Any managed fund posting outperformance of 24.3 per cent net in its first full year of operations in Australia, and achieving this in a year when equity markets are thrown into turmoil, has likely put itself in line to win an award.

In the case of the Acadian Australian Equity Long Short Fund, it has propelled Acadian Asset Management into the winner’s circle of the Hedge Funds (Long Short Australia Equities) category of this year’s awards.

It took out the inaugural hedge fund category award ahead of fellow finalists Portfolio Partners for its High Growth Shares Trust and JANA for its Australian Share Long Short Trust.

Acadian’s 130/30 fund was created in late February 2006 out of an Australian-based joint venture in 2005 between Boston-based Acadian Asset Management and Colonial First State.

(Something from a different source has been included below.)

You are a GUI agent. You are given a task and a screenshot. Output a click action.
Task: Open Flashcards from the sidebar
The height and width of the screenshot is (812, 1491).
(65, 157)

Acadian Australia Asset Management chief executive Chris Clayton said it was a “small new fund in Australia but with the backing of a parent company that has a 20-year track record of successfully managing global equities”.

“The breadth of our investment universe, our ability to consider not just the stocks in our benchmark, has enabled the fund to do very well in both its shorts and its longs in 2007.”

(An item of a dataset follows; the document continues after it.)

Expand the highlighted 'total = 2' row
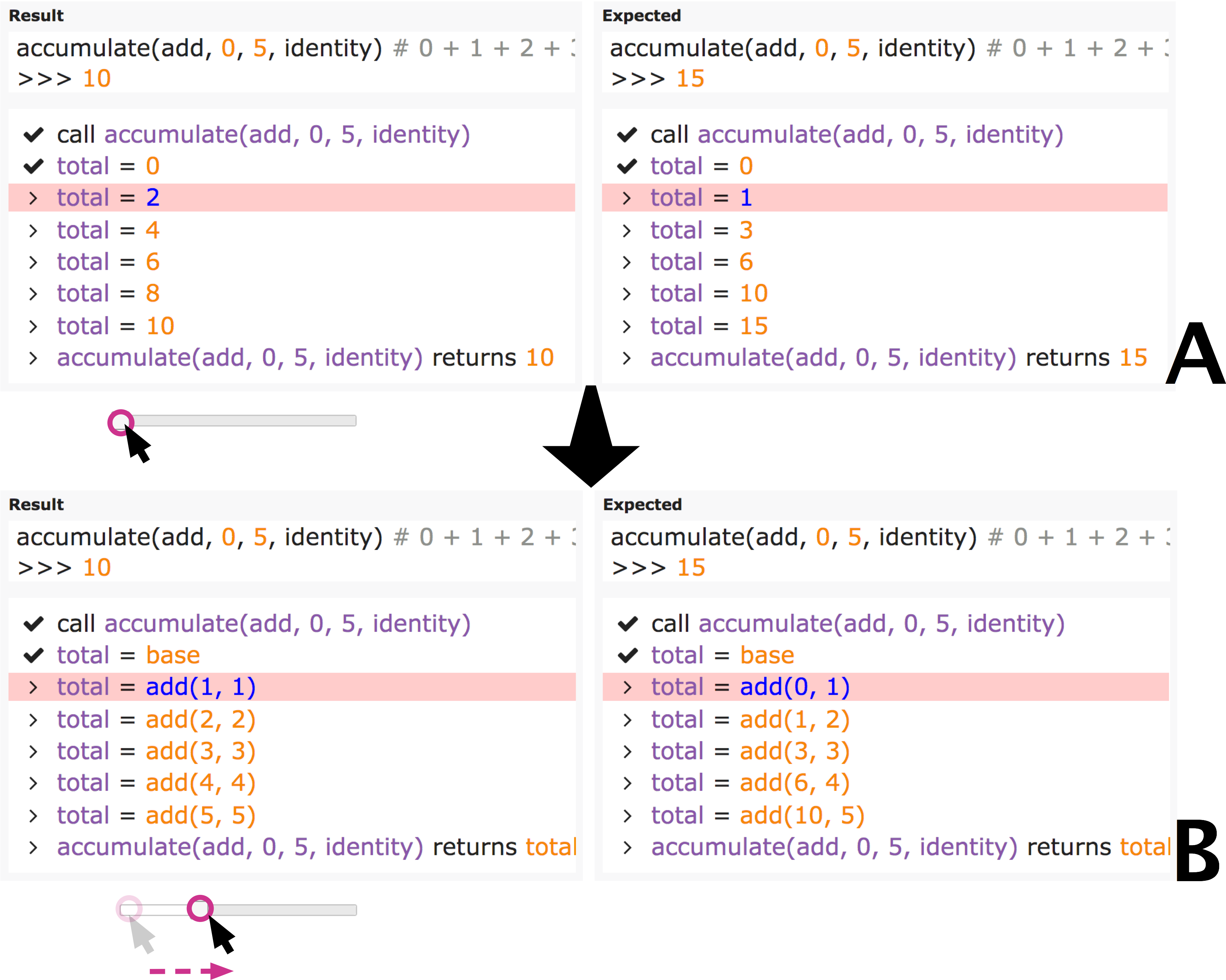1226x980 pixels. click(x=33, y=198)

He said the fund, which had funds under management of $850 million as at last December, experienced “nine months of outperformance during 2007 and only three months of underperformance”.

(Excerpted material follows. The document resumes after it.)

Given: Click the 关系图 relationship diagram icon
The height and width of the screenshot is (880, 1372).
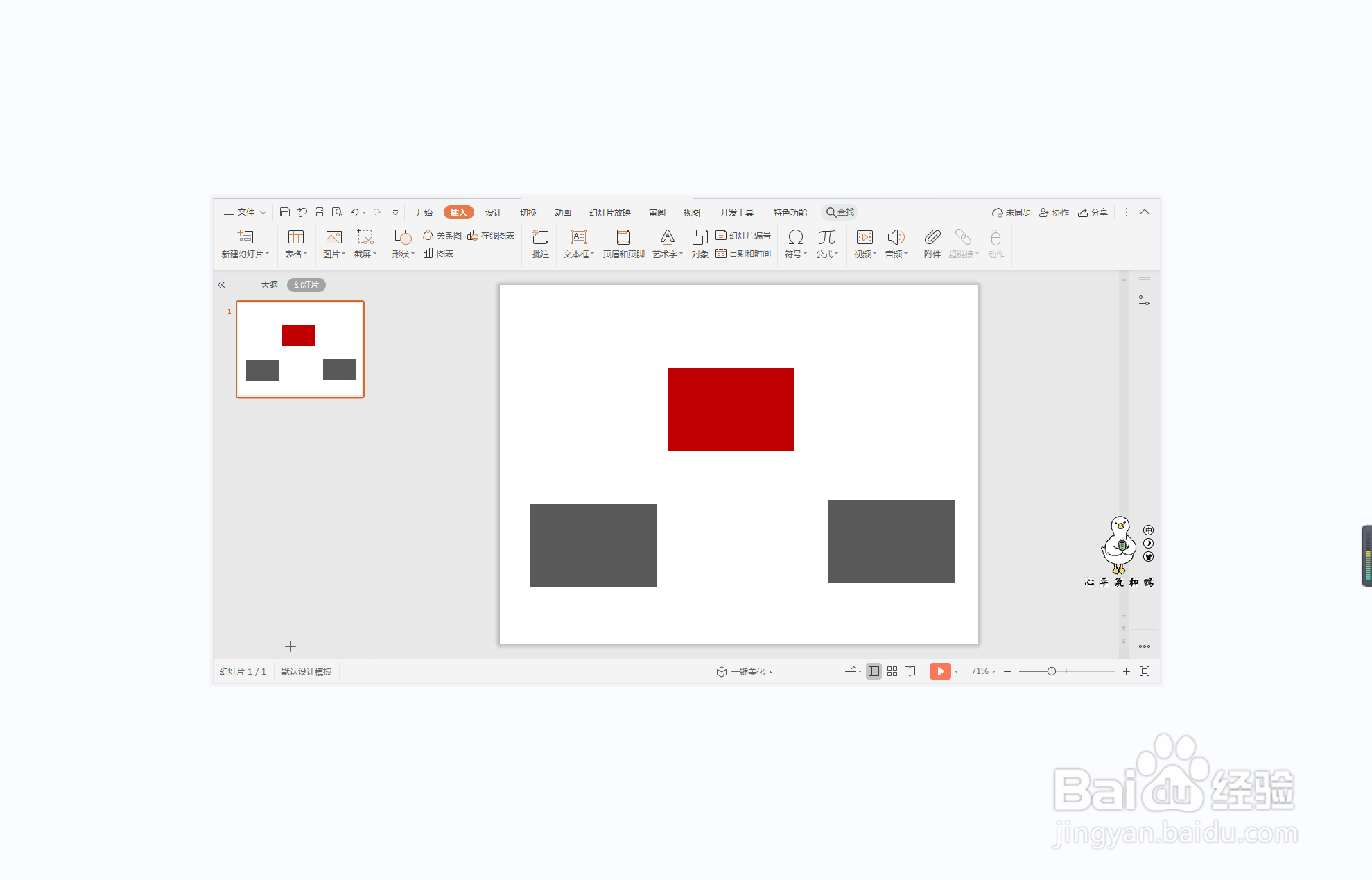Looking at the screenshot, I should [442, 236].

“We certainly had our best period leading up to August, although we didn’t have too bad a time through the back end of the year, even with all the market turmoil.”

It was also a “year of two halves” for Portfolio Partners’ High Growth Shares Trust, according to senior investment manager Richard Dixon.

The fund did 23.8 per cent on a net basis for 2007, compared to just under 8 per cent on a net basis by its benchmark ASX 200 Accumulation Index, Dixon said.

“We probably got three-quarters of the year’s excess return in the second six months of the year, when the volatility in the market had “really hit home”.

He said a disproportionate component of the trust’s excess returns last year came from its short selling, or “somewhere in the vicinity of 7 per cent of our 9.5 per cent excess”.

JANA’s Australian Share Long Short Trust also turned in its best performance over the “last three or four months” of 2007, according to investment specialist Matthew Newham.

“The market volatility really kicked in from about August, and that’s when long-short investing really was able to show its true colours.”

The fund had an “absolute return” of 23.4 per cent compared to the benchmark ASX 300 return of 16.22 per cent, he said, which he attributed to an “exceptional performance” from its three underlying managers.